By the time an emergency turbine-service team arrived in Metahara, Ethiopia, in late November 2017, the Ethiopian Sugar Corp.’s damaged sugar refinery had been idle since July, cutting off 20 percent of the country’s sugar production and hampering its exports. As the team drove in an SUV through the sugarcane fields surrounding the 50-year-old plant, a nearly five-hour-drive from the capital of Addis Ababa, a military escort came out to speed up their journey into the factory, where tables were laid with a feast for the arriving engineers.
The team, part of FieldCore, GE’s independent industrial field services company, knew they were needed. There was little sugar left in the capital, even in the hotel where they stayed on arrival or at GE’s own country headquarters. Now they met the plant’s workers, whose livelihoods depended on the plant’s operation.
A heavy summer rainstorm had caused the roof of the plant’s powerhouse to cave in, hitting two turbines that power the sugar-processing equipment. The plant’s maintenance staff couldn’t fix the units, which were discontinued models, with replacement parts unavailable. Because the manufacturer was a legacy company GE acquired with the French firm Alstom, the plant’s owners called in a FieldCore team for a last-ditch effort to save the factory.
The team, which included two supervising engineers from Nigeria, plus specialized technicians from India, Croatia, Algeria and the Philippines, had already checked with the GE Power Services engineering troubleshooting center in Baden, Switzerland. They learned that another GE service team had performed work on the same turbines three years previously, and that the units were nearing, if not already past, their expected service life. Fixing the physical damage, on top of the decades of wear, would not be easy. And if it could be done, it would take a long time. Typically, if parts need to be sent from the U.S. or Europe, it takes weeks or months. “I told my team, ‘We can’t fail. Look at the faces of these people and see how they trust you,” says Caesar Okereke, the FieldCore service manager on the project.

Top and above: A heavy summer rainstorm had caused the roof of the plant’s powerhouse to cave in, hitting two turbines that power the sugar-processing equipment. The plant’s maintenance staff couldn’t fix the units, which were discontinued models, with replacement parts unavailable. Images credit: FieldCore.

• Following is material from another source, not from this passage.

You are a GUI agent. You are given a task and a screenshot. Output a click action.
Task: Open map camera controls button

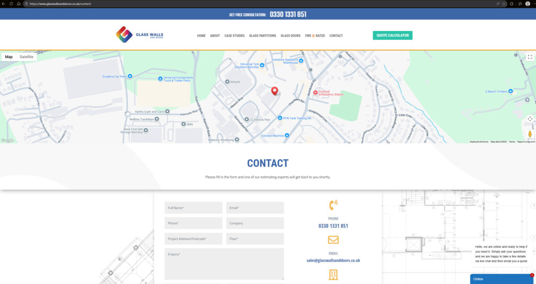530,119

The technicians, with help from the Metahara maintenance workers, carefully opened the broken turbines, trying not to damage the rubber seals and O-rings, which couldn’t be replaced. The building collapse had buckled the turbine’s rotors, and the unit needed oil. The team also had to figure out how to replace some damaged bearings, says Uzomaka Anucha, FieldCore’s lead engineer, who also flew in from Nigeria.
They went into the plant’s warehouse and managed to find a few spare parts that the maintenance workers hadn’t realized were there. Anything else that had to be fixed was done by hand, on-site, Okereke says.

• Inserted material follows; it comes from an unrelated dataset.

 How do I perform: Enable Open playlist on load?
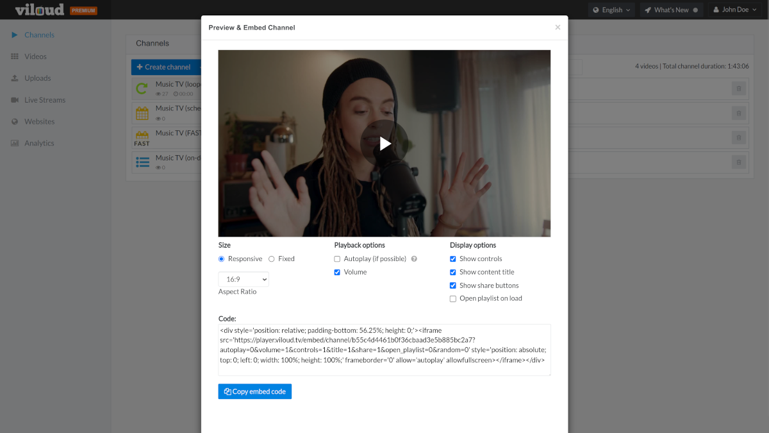click(452, 298)
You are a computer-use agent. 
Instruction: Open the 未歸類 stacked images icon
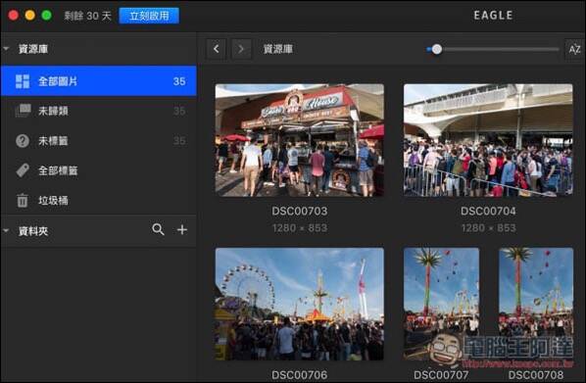tap(23, 111)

Because of internet connectivity issues, every time they needed to troubleshoot an issue with the FieldCore service center, Anucha had to drive 10 km from the plant to catch a signal, he says.
The last few days brought a series of frustrating setbacks to the engineers, who couldn’t get the units to work properly. They worked through the night, comparing the schematic drawings the plant had with the unit itself. Then they realized the drawing itself must be wrong. “We had to switch the lines,” Anucha says.
It took the FieldCore engineers 18 days to fix the turbines — a record, given the circumstances. But with this final change, they were able to turn the unit on (and modify the drawings so this problem won’t happen again). “We revved up the unit at 4 a.m., and by 7 or 8 a.m. they were already feeding the sugarcane into the unit for processing of sugar. That tells you how hungry they were for this,” Okereke says.
Since that date, in mid-December, the Metahara plant has been operating normally again.